It’s very good to hear from you – It’s been quite a while! 🙂
I’m glad you approve of the videos we are posting here and I’ll do my best to capture more interesting footage throughout the year.
As Jonathan said, keep this kind of footage coming our way please!
I’ve just seen your speech at the Bushcraftshow, also worth the watch for sure.
I just told my girlfriend that there are some ‘tests’ at the end of the course and now she’s nervous for the course in August… 😀
Thanks for your feedback on this footage. I’ll add more of this type as and when I can.
Please tell your girlfriend not to worry. The tests are designed to show how much you have learned during the week (which will be a lot!)
It’s been too long. Glad to be back in the British countryside. Nothing compares.
I’ll keep checking back to see what you’ve been up to.
All the best,
Glad to have you back around. Keep in touch.
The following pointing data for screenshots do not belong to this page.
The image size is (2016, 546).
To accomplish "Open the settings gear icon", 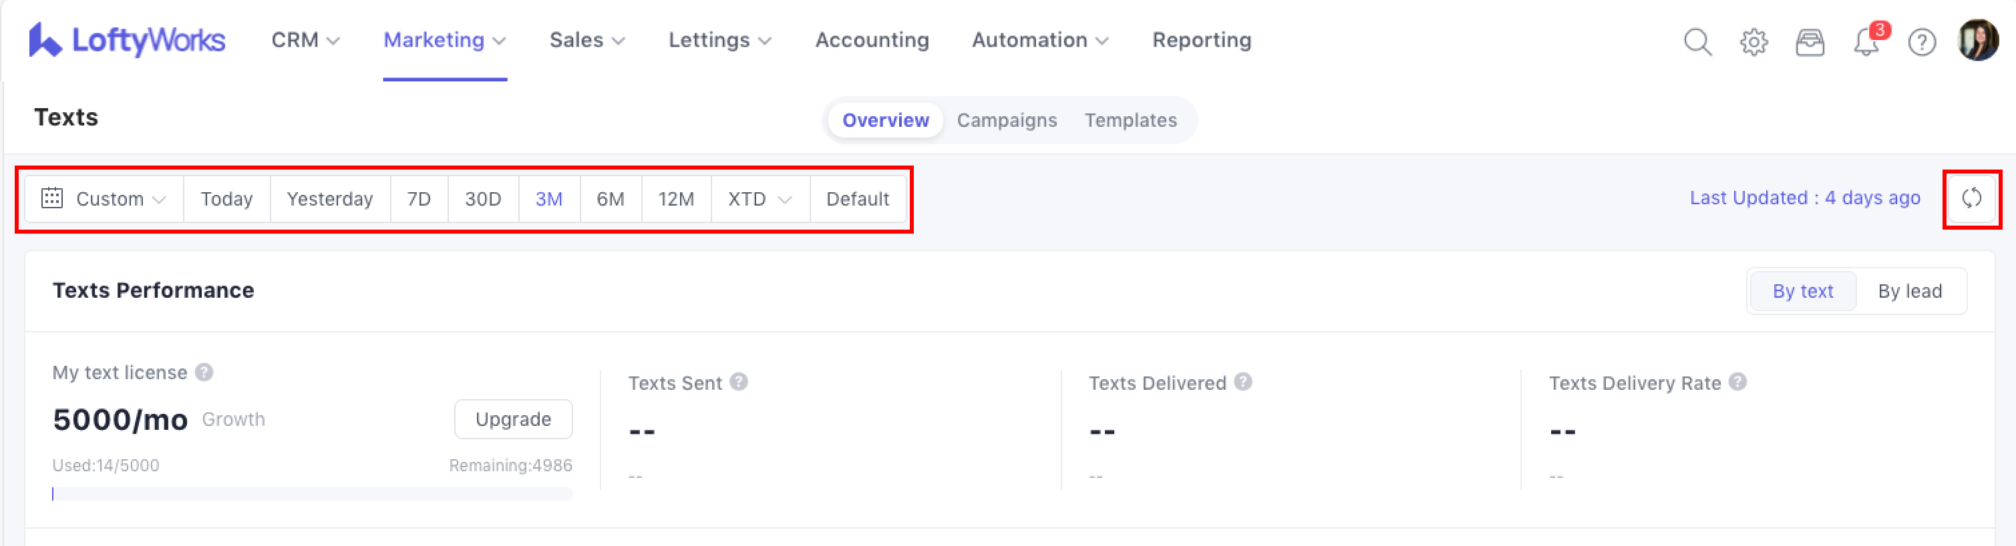I will 1753,41.
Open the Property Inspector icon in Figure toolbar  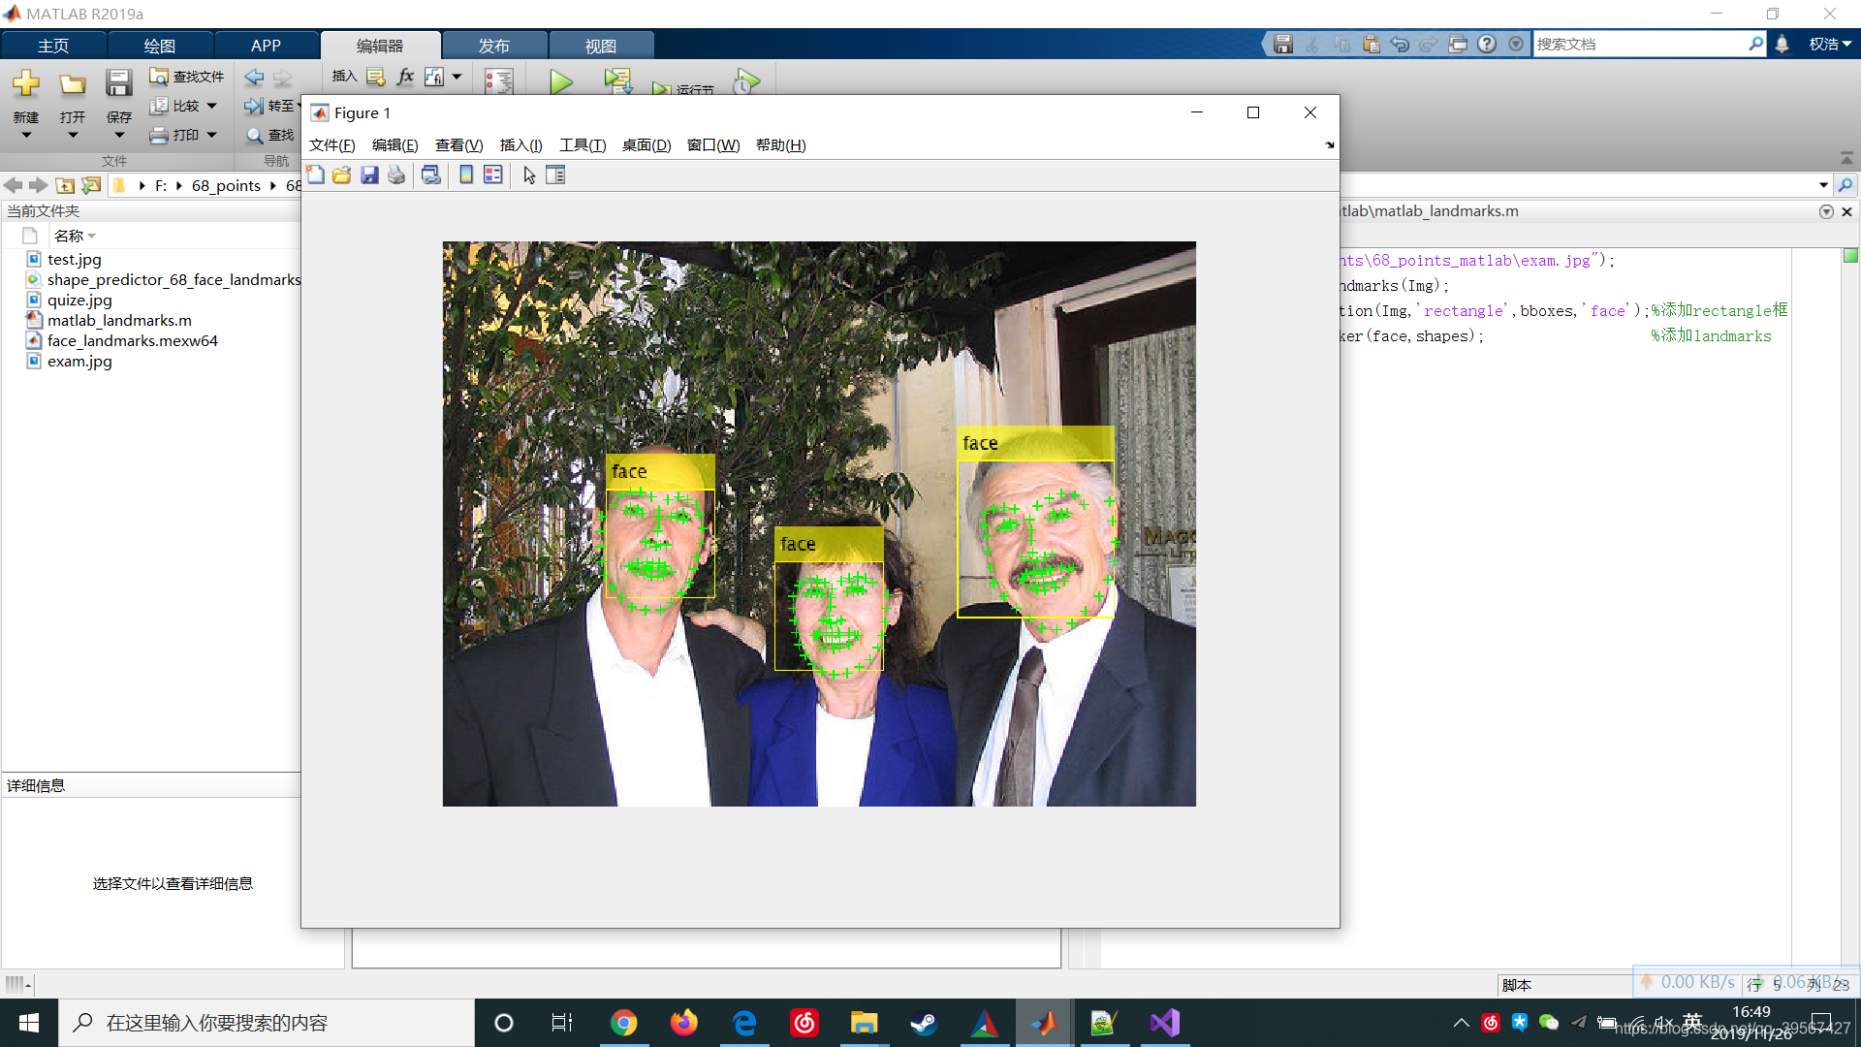pyautogui.click(x=555, y=175)
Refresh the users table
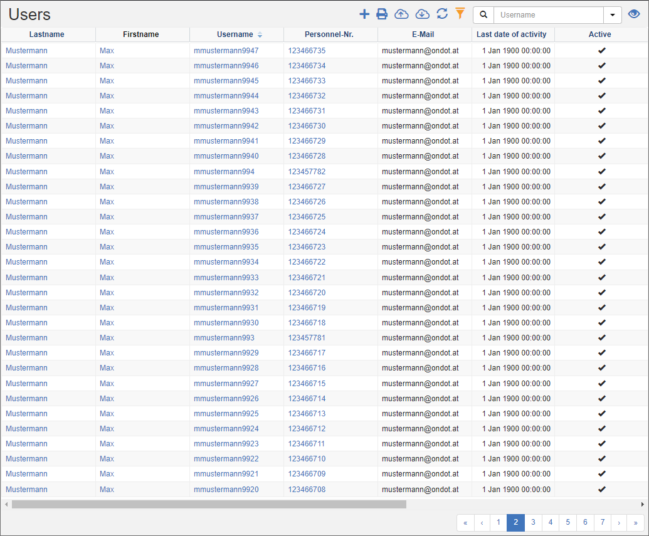This screenshot has width=649, height=536. pyautogui.click(x=441, y=14)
Well done Steve! You can feel, and see, his sense of achievement as the flame takes. It’s something we all feel at sometime. Mine was my first bow drill flame! Hopefully Steve, and all of us, will get more of these achievement moments as we advance our skills. Thanks to Paul and other instructors for passing on these skill sets. Stuff like this gets my enthusiasm fired, excuse the pun! I’m looking forward to the courses I’m doing this year and hopefully being as successful as Steve.